In the muddled NL Central, the Reds are in second, just a half-game back of the Milwaukee Brewers, with a full two games of separation between them and the sinking Pittsburgh Pirates. They now have 12.3% playoff odds, per FanGraphs, after sitting below the 2% mark just a month ago. It wouldn’t be shocking if those odds increase further as more talent arrives in Cincinnati (and perhaps some veteran talent departs St.

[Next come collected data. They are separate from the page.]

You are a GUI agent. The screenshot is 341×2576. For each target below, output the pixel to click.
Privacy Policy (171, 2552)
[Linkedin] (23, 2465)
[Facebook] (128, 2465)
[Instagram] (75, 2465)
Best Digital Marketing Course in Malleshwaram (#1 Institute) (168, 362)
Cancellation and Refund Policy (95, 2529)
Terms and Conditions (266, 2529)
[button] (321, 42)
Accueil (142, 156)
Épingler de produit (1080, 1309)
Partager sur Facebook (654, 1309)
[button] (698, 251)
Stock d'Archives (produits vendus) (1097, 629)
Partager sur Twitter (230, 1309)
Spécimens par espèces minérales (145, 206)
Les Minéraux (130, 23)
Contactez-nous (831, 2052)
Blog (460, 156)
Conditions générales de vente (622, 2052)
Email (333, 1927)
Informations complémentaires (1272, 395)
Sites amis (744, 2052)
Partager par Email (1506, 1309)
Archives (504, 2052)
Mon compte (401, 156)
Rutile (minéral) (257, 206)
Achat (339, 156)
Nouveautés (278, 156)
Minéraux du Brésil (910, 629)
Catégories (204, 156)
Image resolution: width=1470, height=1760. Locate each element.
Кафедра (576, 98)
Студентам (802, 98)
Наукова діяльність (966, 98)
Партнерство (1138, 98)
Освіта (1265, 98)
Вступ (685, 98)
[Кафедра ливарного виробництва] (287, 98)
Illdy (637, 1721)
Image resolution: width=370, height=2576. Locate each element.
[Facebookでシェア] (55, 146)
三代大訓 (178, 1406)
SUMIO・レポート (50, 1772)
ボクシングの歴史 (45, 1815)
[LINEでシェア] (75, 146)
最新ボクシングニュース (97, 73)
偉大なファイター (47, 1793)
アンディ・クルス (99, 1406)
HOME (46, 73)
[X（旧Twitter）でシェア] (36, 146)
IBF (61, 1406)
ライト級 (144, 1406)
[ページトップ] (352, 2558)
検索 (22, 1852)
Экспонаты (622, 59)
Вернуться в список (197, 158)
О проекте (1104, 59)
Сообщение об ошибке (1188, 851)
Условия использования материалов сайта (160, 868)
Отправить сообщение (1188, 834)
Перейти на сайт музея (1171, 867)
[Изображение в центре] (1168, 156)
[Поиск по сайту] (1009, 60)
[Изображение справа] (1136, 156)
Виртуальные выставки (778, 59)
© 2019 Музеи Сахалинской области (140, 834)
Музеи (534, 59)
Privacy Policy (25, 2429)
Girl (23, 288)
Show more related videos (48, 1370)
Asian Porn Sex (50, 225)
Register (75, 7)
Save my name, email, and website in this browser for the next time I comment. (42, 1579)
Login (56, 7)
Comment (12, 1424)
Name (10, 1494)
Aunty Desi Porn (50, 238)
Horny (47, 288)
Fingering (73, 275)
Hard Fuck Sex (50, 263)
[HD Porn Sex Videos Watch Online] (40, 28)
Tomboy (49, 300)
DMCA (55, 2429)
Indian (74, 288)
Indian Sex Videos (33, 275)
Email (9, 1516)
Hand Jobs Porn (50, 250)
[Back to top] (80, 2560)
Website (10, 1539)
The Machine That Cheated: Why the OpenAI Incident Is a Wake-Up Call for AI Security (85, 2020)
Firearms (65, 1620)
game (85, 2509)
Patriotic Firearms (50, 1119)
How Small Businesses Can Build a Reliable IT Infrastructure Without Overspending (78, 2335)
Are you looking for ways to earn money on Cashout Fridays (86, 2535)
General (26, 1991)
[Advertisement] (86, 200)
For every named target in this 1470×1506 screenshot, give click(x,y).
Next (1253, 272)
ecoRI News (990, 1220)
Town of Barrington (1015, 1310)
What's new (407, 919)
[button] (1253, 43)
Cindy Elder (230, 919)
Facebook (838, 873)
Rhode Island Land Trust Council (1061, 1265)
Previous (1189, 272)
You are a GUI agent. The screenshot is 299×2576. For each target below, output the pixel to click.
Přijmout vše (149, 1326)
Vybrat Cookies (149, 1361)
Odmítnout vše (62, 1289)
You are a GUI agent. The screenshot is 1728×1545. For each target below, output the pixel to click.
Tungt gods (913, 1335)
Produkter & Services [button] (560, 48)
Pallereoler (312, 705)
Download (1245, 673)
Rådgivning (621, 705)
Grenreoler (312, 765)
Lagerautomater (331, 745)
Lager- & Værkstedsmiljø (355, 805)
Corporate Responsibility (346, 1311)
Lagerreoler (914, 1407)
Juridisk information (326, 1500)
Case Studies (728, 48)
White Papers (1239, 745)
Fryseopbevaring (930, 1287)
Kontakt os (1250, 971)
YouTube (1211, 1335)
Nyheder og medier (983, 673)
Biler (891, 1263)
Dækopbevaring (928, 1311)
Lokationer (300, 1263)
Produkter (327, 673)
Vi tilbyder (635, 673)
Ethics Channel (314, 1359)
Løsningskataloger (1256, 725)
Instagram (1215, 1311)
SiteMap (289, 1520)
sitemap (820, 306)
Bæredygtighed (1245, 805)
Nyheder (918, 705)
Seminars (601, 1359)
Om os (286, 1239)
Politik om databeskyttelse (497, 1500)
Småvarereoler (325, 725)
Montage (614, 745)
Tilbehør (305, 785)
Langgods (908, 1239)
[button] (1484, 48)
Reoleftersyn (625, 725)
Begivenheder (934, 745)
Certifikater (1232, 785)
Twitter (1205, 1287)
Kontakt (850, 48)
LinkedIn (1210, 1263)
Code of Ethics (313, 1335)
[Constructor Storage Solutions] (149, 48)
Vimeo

Louis and Chicago).

The recent burst of exciting wins has also stirred the fan base in ways that can’t be calculated to the decimal, brightening the sky over a classic baseball city that had been weighed down by Castellini’s cynicism and not-so-veiled relocation threat in 2022. Now, Ken Rosenthal is asking whether the Reds might buy at the trade deadline, and Krall is leaving that promising door open.

“There’s nothing I see that is going to impede us from making an acquisition,” Krall told The Athletic.

It’s hard to miss the sliding door parallels to the Oakland A’s, whose concurrent, improbable, seven-game winning streak was cheered on by a reverse-boycotting crowd as team owner John Fisher executed the political maneuvers to move the team to Las Vegas with MLB’s apparent support, a glimpse at what happens when Castellini’s bluster is brought to grisly, real-world fruition.

So what can 10 days do? Nothing, you might conclude from the bleak saga in Oakland. Or, alternatively, they can do everything that sports are supposed to do. Cincinnati’s veteran catcher Luke Maile, a native of the area who has been credited with popularizing the “America’s Team” bit in the clubhouse, seems to get that.

“It doesn’t guarantee anything,” he told The Athletic’s C. Trent Rosecrans while explaining the team’s new moniker, “but it’s a hell of a lot of fun.”